Tony and I traveled earlier this year and upon arriving home, there was a sign on our front door – it’s still there as a reminder – Welcome Home! Livi missed us when we weren’t home and we missed being home. There’s just something about the comforts of home – Home Sweet Home. It’s a place we’re always anxious to leave and always anxious to get back to. Home, whether a place or a feeling is like that for all of us. We all have a “home” somewhere. A place where our hearts live, a way in which our hearts live.
Have you ever wondered where Jesus lived, where He considered home? Bethlehem? Jerusalem? Jesus said: “Foxes have dens, and birds of the sky have nests, but the Son of Man has no place to lay his head.” Matthew 8:20. Well, that takes care of the first question. Looks like Jesus’s home was wherever He was. Could we be “home” wherever we are?
Remember when Jesus was about 12 and his family traveled to Jerusalem for the Passover Festival? After the festival, his family, along with a really large caravan of travelers, set out to return home. I imagine the travelers were beatin’ feet. They had been gone for some time and were probably anxious to get back home to tend their tents, to get back into a routine. But, their beat feet came to a screeching halt when Mary and Joseph discovered Jesus was not in the caravan. I always wondered if Mary and Joseph felt the same way my Mom used to feel when I got lost in Rocky Ridge Meat Market. Only Jesus had been missing for a day, not seconds. He was not one aisle over, He was a few towns away. It took mom one loud shout to find me. It took Mary and Joseph three days to find Jesus. Did anyone else have the same thought I had? How in the world do you lose Jesus? I mean, think about it.
When they found Jesus, He answered the “Where have you been?” question this way:
Wist ye not that I must be in My Father’s house?
Didn’t you know that it was necessary for me to be in my Father’s house?
You should have known that I would be in Father’s house.
Luke 2:49
Jesus’s first spoken words were about His Father. Ponder that. Jesus was in His Father’s house — physically and spiritually. This made me think about where I am. Where I live. Where I dwell. Where do I reside and abide? Where does my mind live? Where do my thoughts dwell? Where does my heart home? Where do I pitch my physical and spiritual tent?
Where our hearts and minds live, abide, reside, and dwell is where we live. Maybe not where we bed down, or maybe so, but where we really live – where we conduct the Father’s business.
In his book My Utmost for His Highest, Oswald Chambers asked the question “Is the Son of God living in His Father’s house in me?” Is the Holy Spirit living in me?
Psalm 84 is all about where we are to live — in the presence of God.

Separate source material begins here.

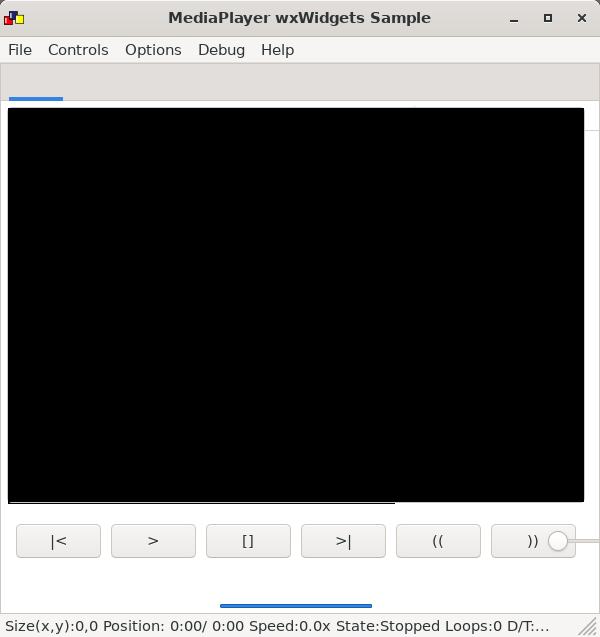Open the Options menu
Viewport: 600px width, 637px height.
pos(153,50)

How lovely is your dwelling place.
O Lord Almighty.
I long, yes, I faint with longing
To enter the courts of the Lord.
With my whole being, body and soul,
I will shout joyfully to the living God.
Even the sparrow finds a home there.
and the swallow builds her nest
and raises her young –
at a place near your altar,
O Lord, Almighty, my King and my God!
How happy are those who can live in your house,
always singing your praises.
Psalm 84:1-4
Where have we built our nest? Do we live in the presence of God? Do we cozy up to the altar? Do we dwell with the Most High? Do we live in His house?
Look at Luke 2:49 again. It says: “Wist ye not that I might be about my Father’s business?” Aha! Being, living, dwelling, abiding, residing in my Father’s house has a direct connection to how I conduct my Father’s business. Where we live has a direct connection with how we live or who we live. Are our lives about the Father’s business? Can others look at us and see we’re in our Father’s house, we’re about His business? Do our lives reflect where we live? Is Jesus in the house?
Home…for some home is not a good place but the thought of home being where our hearts live. Such peace comes from that thought and mindset.
Thank you for allowing God to use you.
You are so right Gretchen. Home is something different for everyone. I too love the peace and comfort that comes from living in His house.
To God Be the Glory Great Things He Has Done!